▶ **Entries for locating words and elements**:
⟨
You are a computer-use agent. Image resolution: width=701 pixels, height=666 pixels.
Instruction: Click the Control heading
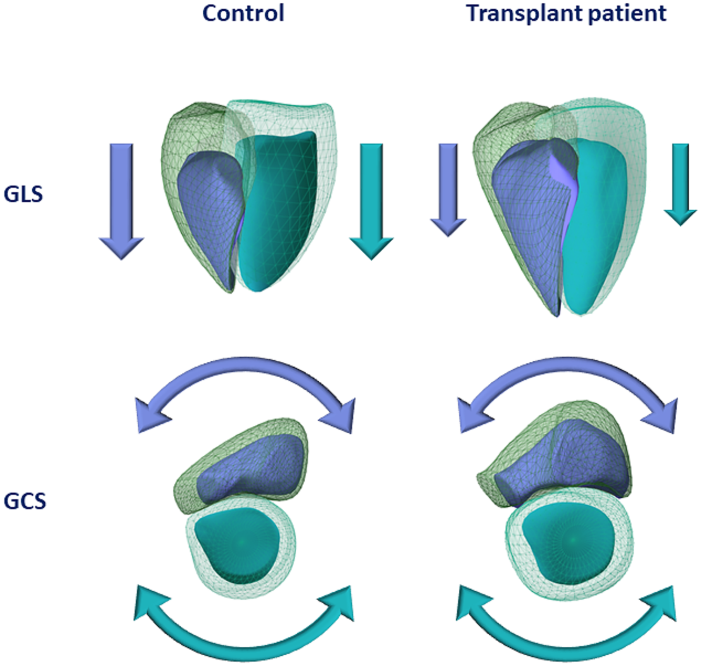(x=243, y=13)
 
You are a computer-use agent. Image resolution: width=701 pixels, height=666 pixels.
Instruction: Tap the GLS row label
(x=23, y=194)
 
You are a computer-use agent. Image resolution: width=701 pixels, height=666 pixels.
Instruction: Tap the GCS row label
(x=25, y=501)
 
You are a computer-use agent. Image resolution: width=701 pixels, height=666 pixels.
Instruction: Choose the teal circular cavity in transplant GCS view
(x=568, y=542)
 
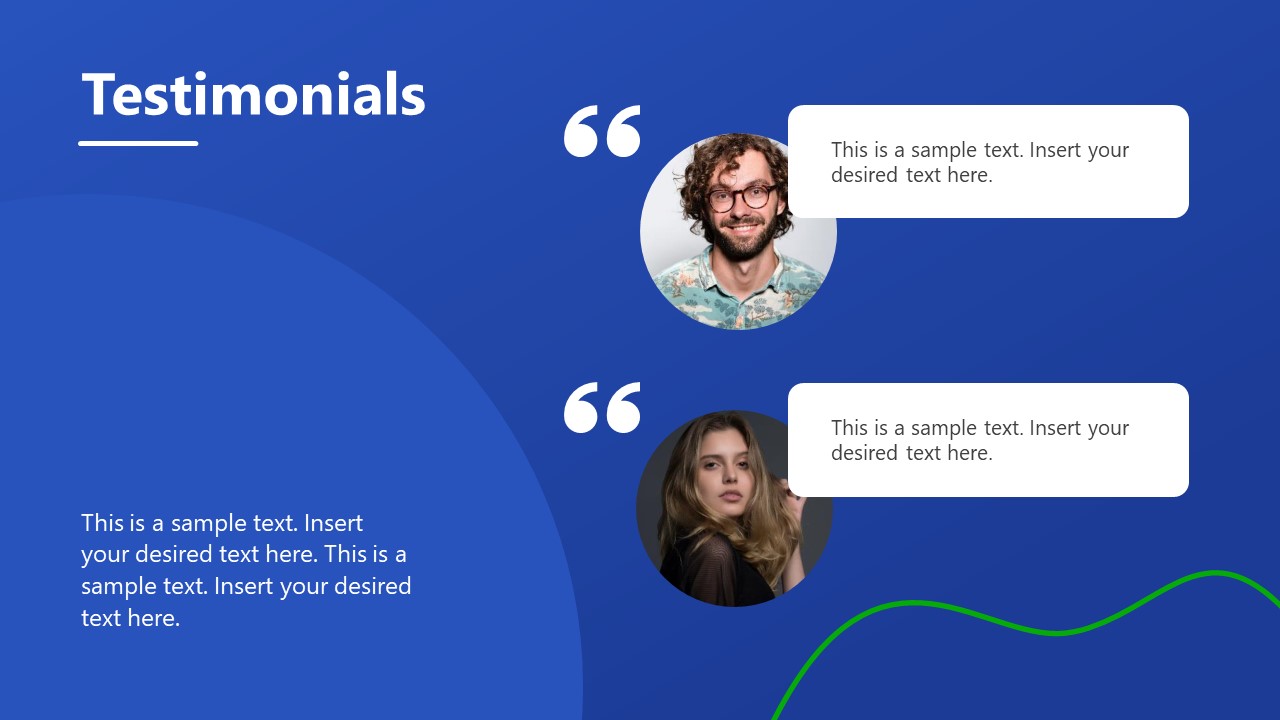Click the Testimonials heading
coord(253,95)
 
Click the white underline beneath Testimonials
coord(138,143)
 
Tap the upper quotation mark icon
coord(602,132)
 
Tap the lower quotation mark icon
coord(602,408)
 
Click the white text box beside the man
coord(988,161)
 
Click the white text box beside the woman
coord(988,439)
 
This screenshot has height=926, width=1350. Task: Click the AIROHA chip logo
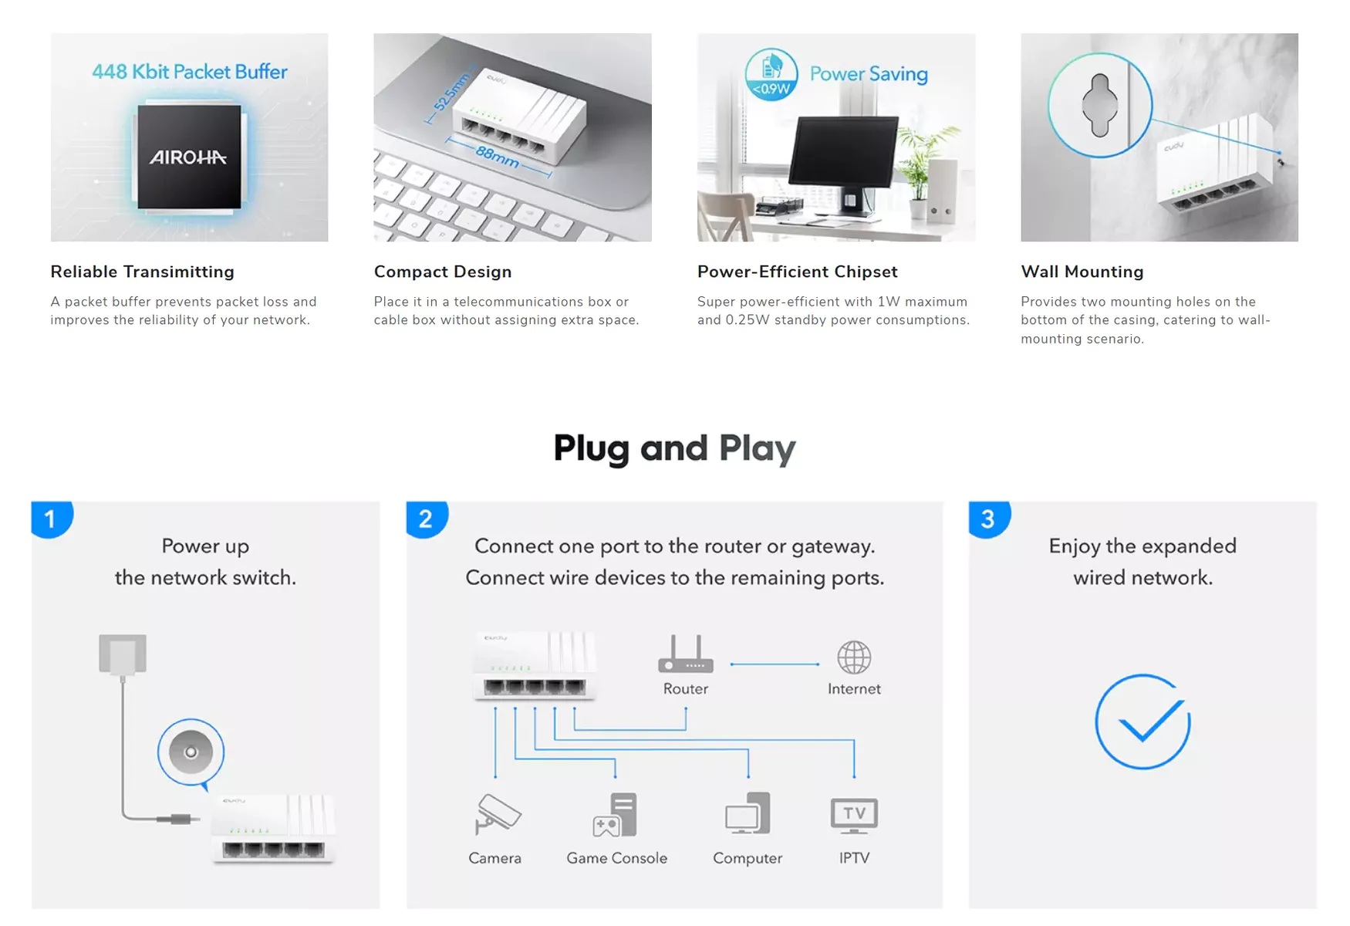(x=188, y=157)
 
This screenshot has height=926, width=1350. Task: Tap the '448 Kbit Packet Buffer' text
(x=190, y=72)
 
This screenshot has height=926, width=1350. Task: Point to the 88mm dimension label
(x=498, y=157)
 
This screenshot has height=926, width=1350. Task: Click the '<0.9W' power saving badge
(x=771, y=75)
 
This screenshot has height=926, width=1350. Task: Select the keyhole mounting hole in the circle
(x=1100, y=105)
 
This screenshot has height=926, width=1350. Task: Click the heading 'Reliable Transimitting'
(x=143, y=272)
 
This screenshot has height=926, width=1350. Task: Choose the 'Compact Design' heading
(x=443, y=272)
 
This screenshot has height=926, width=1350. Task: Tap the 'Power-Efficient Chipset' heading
(x=798, y=272)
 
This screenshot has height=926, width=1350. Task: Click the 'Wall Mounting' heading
(x=1082, y=272)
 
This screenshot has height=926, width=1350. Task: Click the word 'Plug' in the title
(x=592, y=449)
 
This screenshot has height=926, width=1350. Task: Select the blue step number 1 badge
(x=52, y=519)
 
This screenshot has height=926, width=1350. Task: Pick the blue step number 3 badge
(x=989, y=519)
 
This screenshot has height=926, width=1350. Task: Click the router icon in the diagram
(x=686, y=654)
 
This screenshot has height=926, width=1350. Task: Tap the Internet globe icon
(x=854, y=657)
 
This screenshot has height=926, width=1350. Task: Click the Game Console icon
(x=615, y=815)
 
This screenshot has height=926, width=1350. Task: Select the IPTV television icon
(x=854, y=816)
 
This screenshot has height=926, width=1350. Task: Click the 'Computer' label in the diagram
(x=748, y=858)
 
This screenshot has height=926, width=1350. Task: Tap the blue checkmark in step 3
(x=1142, y=722)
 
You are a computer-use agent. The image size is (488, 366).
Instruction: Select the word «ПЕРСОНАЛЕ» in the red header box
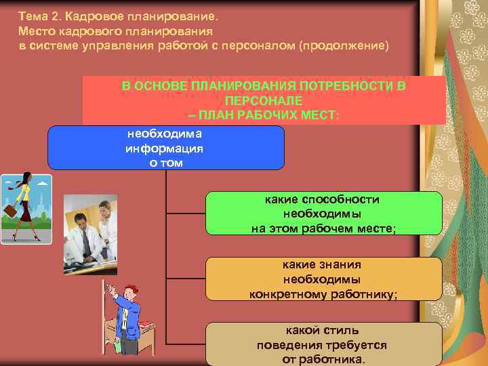[x=264, y=100]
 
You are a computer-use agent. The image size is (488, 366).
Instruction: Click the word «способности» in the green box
[x=342, y=199]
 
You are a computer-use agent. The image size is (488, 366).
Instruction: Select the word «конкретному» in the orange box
[x=287, y=294]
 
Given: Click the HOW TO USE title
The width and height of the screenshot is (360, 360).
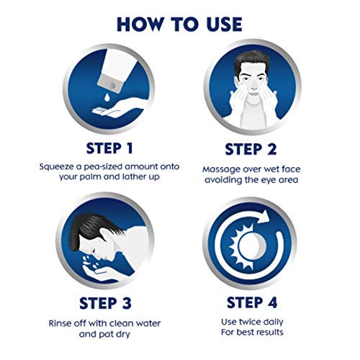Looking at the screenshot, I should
⟩
▶ **What this task involves**:
Rewrite all the rows above, changing every "heading" to "headline" and keeping everything else the same. Leave out the pictures.

▶ **Result**:
You are a computer-use agent. Image resolution: width=701 pixels, height=666 pixels.
Instruction: Click the Control headline
(x=243, y=13)
 
You are a computer-use agent. Image resolution: width=701 pixels, height=666 pixels.
Instruction: Tap the GLS row label
(x=23, y=194)
 
You are a computer-use agent. Image resolution: width=701 pixels, height=666 pixels.
Instruction: Tap the GCS row label
(x=25, y=501)
 
You are a computer-use agent. Image resolution: width=701 pixels, height=666 pixels.
Instruction: Choose the teal circular cavity in transplant GCS view
(x=568, y=542)
 
Click the Testimonials headline
coord(253,95)
 
Click the white underline beneath Testimonials
coord(138,143)
 
Tap the upper quotation mark icon
coord(602,132)
 
Tap the lower quotation mark icon
coord(602,408)
 
Click the white text box beside the man
coord(988,161)
 
Click the white text box beside the woman
coord(988,439)
 
This screenshot has height=926, width=1350. Task: Click the AIROHA chip logo
(x=188, y=157)
 
This screenshot has height=926, width=1350. Task: Tap the '448 Kbit Packet Buffer' text
(x=190, y=72)
 
This screenshot has height=926, width=1350. Task: Point to the 88mm dimension label
(x=498, y=157)
 
This screenshot has height=926, width=1350. Task: Click the '<0.9W' power saving badge
(x=771, y=75)
 
This screenshot has height=926, width=1350. Task: Select the keyhole mounting hole in the circle
(x=1100, y=105)
 
This screenshot has height=926, width=1350. Task: Click the headline 'Reliable Transimitting'
(x=143, y=272)
 
This screenshot has height=926, width=1350. Task: Choose the 'Compact Design' headline
(x=443, y=272)
 
This screenshot has height=926, width=1350. Task: Tap the 'Power-Efficient Chipset' headline
(x=798, y=272)
 
This screenshot has height=926, width=1350. Task: Click the 'Wall Mounting' headline
(x=1082, y=272)
 
This screenshot has height=926, width=1350. Task: Click the word 'Plug' in the title
(x=592, y=449)
 
This screenshot has height=926, width=1350. Task: Select the blue step number 1 badge
(x=52, y=519)
 
This screenshot has height=926, width=1350. Task: Pick the blue step number 3 badge
(x=989, y=519)
 
This screenshot has height=926, width=1350. Task: Click the router icon in the diagram
(x=686, y=654)
 
This screenshot has height=926, width=1350. Task: Tap the Internet globe icon
(x=854, y=657)
 
This screenshot has height=926, width=1350. Task: Click the Game Console icon
(x=615, y=815)
 
This screenshot has height=926, width=1350. Task: Select the IPTV television icon
(x=854, y=816)
 
This screenshot has height=926, width=1350. Task: Click the 'Computer' label in the diagram
(x=748, y=858)
 
This screenshot has height=926, width=1350. Task: Tap the blue checkmark in step 3
(x=1142, y=722)
 
You are a computer-use agent. The image size is (488, 366).
Instruction: Select the word «ПЕРСОНАЛЕ» in the red header box
[x=264, y=100]
 
You are a computer-use agent. The image size is (488, 366).
Instruction: Click the word «способности» in the green box
[x=342, y=199]
 
You are a computer-use agent. The image size is (488, 366).
Instruction: Select the word «конкретному» in the orange box
[x=287, y=294]
 
Given: Click the HOW TO USE title
The width and height of the screenshot is (360, 360).
Looking at the screenshot, I should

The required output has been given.